29492
Comorbid Anxiety and ADHD Differentially Impact Clinical Presentation in Preschoolers with Autism

Poster Presentation
Thursday, May 2, 2019: 11:30 AM-1:30 PM
Room: 710 (Palais des congres de Montreal)
K. L. Carpenter1, N. O. Davis2, J. Lorenzi1, M. Sabatos-DeVito3, E. Glenn4, H. Riehl4, L. DeMoss5, H. L. Egger6, G. Baranek7 and G. Dawson1,8, (1)Duke Center for Autism and Brain Development, Department of Psychiatry and Behavioral Sciences, Duke University, Durham, NC, (2)Department of Psychiatry and Behavioral Sciences, Duke ADHD Program, Duke University Medical Center, Durham, NC, (3)Psychiatry and Behavioral Sciences, Duke Center for Autism and Brain Development, Durham, NC, (4)Duke Center for Autism and Brain Development, Durham, NC, (5)Rhode Island Consortium for Autism Research and Treatment, Brown University, East Providence, RI, (6)Department of Child and Adolescent Psychiaty, New York University Langone Health, New York, NY, (7)Chan Division of Occupational Science and Occupational Therapy, University of Southern California, Los Angeles, CA, (8)Department of Psychiatry and Behavioral Sciences, Duke Center for Autism and Brain Development, Durham, NC
Background: Psychiatric comorbidities are common in individuals with autism spectrum disorder (ASD).

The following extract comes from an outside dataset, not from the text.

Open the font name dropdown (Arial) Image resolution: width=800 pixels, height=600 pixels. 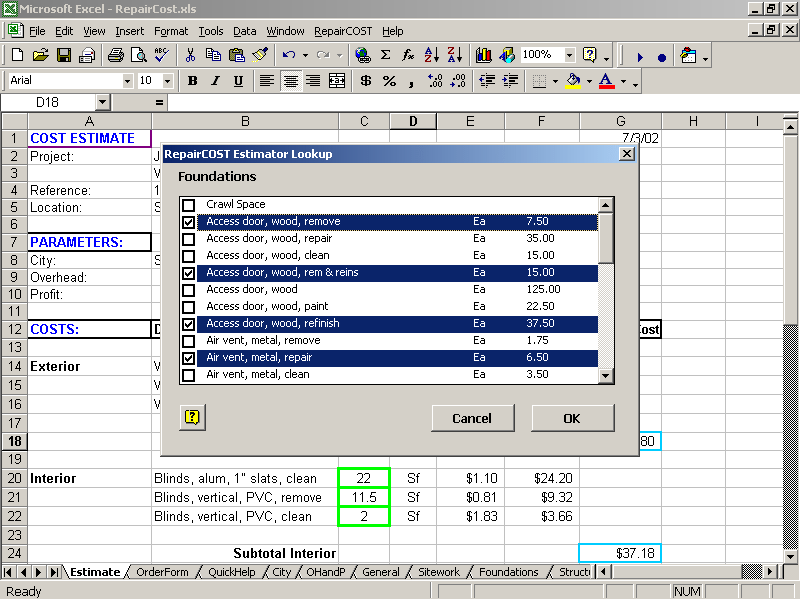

Two of the most prevalent comorbidities are anxiety and ADHD. Approximately 40-60% of children with ASD meet criteria for one or both of these disorders. The presence of these comorbid diagnoses has been linked to more severe social deficits and repetitive behaviors, increased sensory challenges, and higher levels of irritability. Despite their high prevalence, relatively little is known about how comorbid anxiety and ADHD diagnoses differentially influence clinical presentation in young children with ASD.

Objectives: Using parent-report measures, we aimed to understand how comorbid anxiety and ADHD impact clinical presentation in children with ASD.

Methods: Sixty-nine 3-6-year-old children with ASD participated in this study. Anxiety disorders and ADHD were assessed through parent interview using the Preschool Age Psychiatric Assessment (PAPA). We hypothesized that meeting criteria for any anxiety disorder and ADHD on the PAPA would be differentially associated with higher ASD symptom severity (ADOS-2 severity scores), increased severity within different domains of repetitive behaviors (e.g. ritualistic behaviors, stereotyped motor behaviors, sensory features; Repetitive Behavior Scale-Revised subscale scores and Sensory Experiences Questionnaire), and higher levels of irritability (Aberrant Behavior Checklist). To explore the impact of multiple comorbidities on the functioning of children with ASD, we used an additive main effect general linear model. This method provides marginal predictions for both anxiety and ADHD on the outcomes of interest. This approach accounts for non-independence between groups, given that some children have both anxiety and ADHD, and identifies the unique contribution of anxiety and ADHD on each outcome.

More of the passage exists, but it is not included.